まだ到着しただけだというのに、既に疲れてしまった。これからが本番なのに……。



「やあ。良く来たね」

机の上にうずたかく積まれた書類の隙間から、カージナス様がひょっこりと顔を出した。


……出たな。諸悪の根源


「ご機嫌よう。カージナス様。」

満面の笑みを浮かべるカージナス様に、ジト目を向けてから、私はカーテシーをした。


「ああ、そんな堅苦しい挨拶はいらないから、そこに座って少し待っててくれないか?」


失礼な私の態度に気分を害した様子のないカージナス様は、『自由にしてて』と付け加えると手元の書類へ視線を戻した。


「……畏まりました」


……はぁ。

イライラしても得にならないことは分かっているけれど、持て余したこの感情はどこにぶつけたら良いのだろうか?
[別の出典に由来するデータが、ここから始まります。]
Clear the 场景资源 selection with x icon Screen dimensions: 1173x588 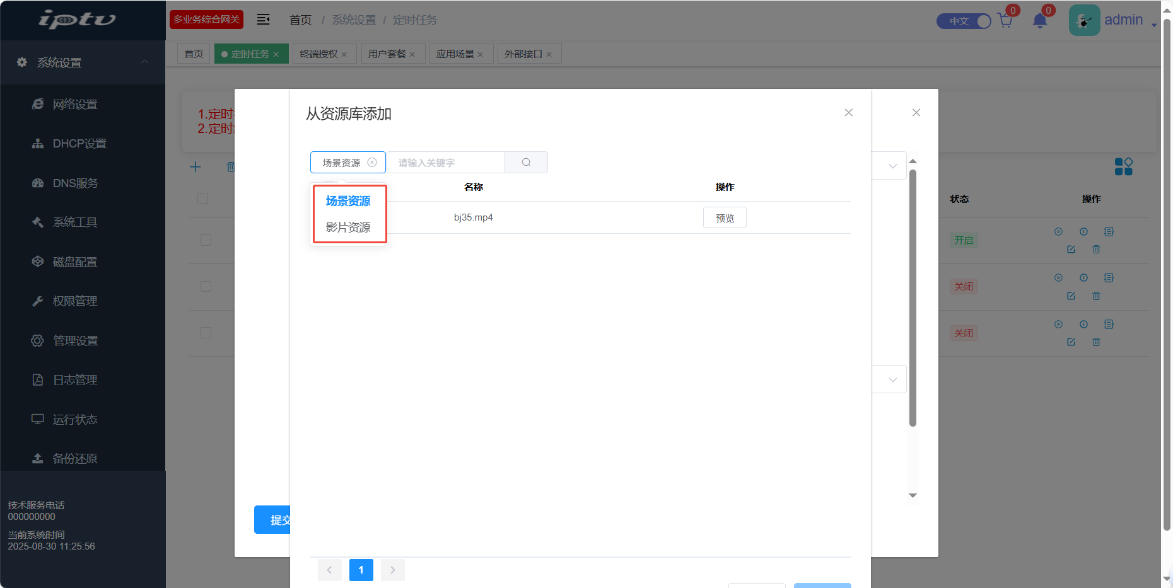coord(372,163)
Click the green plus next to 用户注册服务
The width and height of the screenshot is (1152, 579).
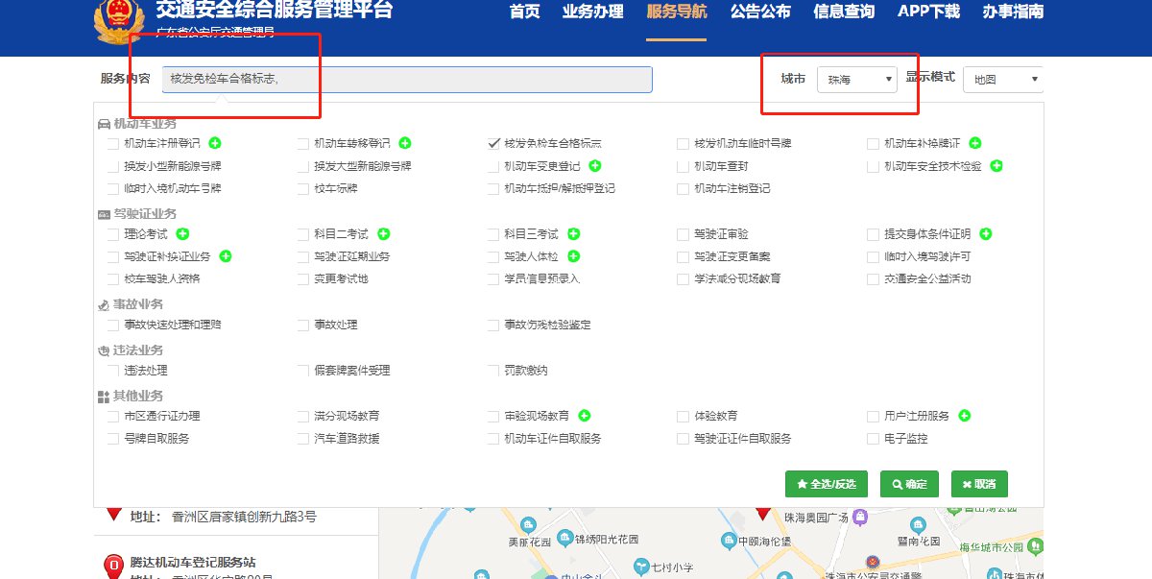[966, 416]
深い溜め息を吐いた私は、指定されたソファーに座って、カージナス様の作業が終わるのを大人しく待つことにする。


が、カージナス様の私室か……。


ぐるりと周囲を見渡せば、ゲームの中で見慣れていた部屋と同じく、たくさんの本が本棚に収められていた。

それらはこの国の物に限らず、他国語で書かれた分厚い本や、政治に必要な参考書、文献が書かれた歴史書、恋愛小説や可愛らしい絵本に至るまで、何でもある。
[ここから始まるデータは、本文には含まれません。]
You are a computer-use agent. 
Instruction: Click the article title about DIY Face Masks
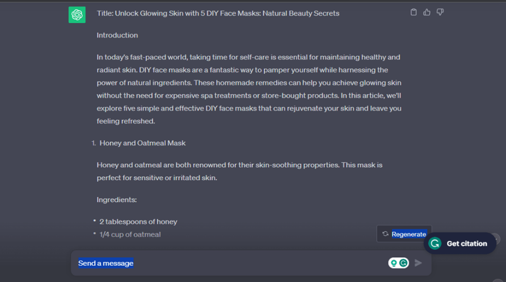218,13
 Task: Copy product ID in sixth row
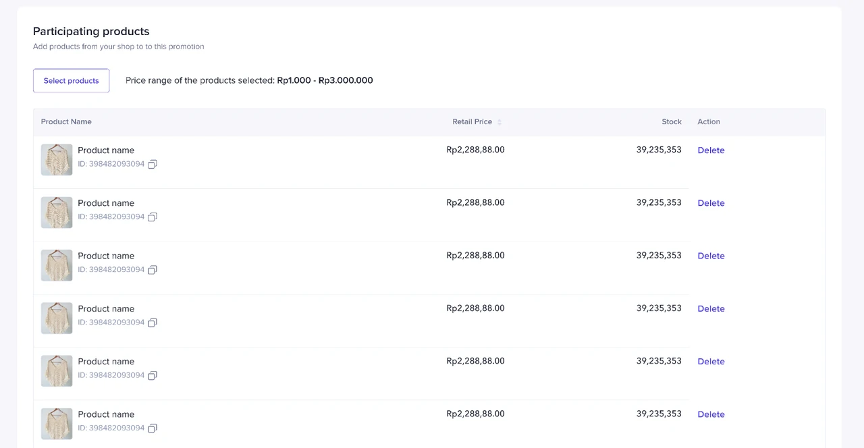coord(153,428)
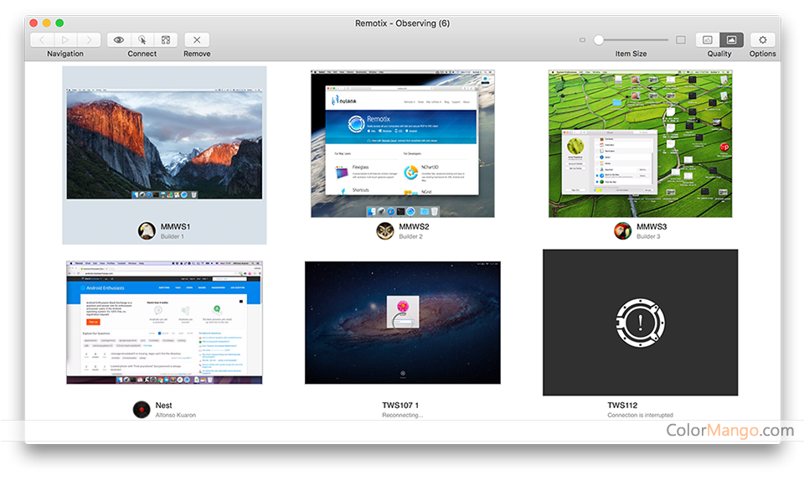Image resolution: width=804 pixels, height=486 pixels.
Task: Connect in control mode using the cursor icon
Action: tap(142, 39)
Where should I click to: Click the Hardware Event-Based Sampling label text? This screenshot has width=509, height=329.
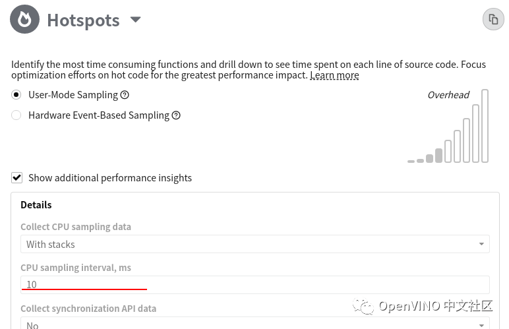pos(99,115)
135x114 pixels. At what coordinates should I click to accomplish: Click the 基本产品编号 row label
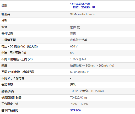click(x=10, y=110)
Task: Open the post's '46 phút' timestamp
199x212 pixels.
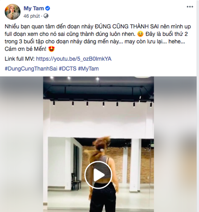Action: click(31, 16)
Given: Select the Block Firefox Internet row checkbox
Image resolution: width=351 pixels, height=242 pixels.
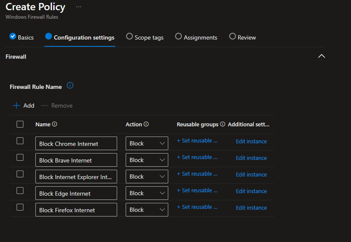Looking at the screenshot, I should click(20, 207).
無節操な本好きという、活字中毒設定は変わっていないらしい。


ゲームと同じ状況が、垣間見えた瞬間、『ああ。ここはマイプリの世界なんだ』と、不思議な気持ちになる。

くっ……。ローズでなければ楽しめたのに……。


目の前のテーブルに視線を向ければ、ここにも書類山が出来上がっていた。


この腹黒王子はどれだけ多忙なんだろうか。

こんな書類だらけのところに私を座らせて大丈夫?

私に見られたらまずい書類とかは――――ないよね。だって、腹黒王子だもの。


重要機密なんて大事な物は、誰かの目に触れるとこには置かない。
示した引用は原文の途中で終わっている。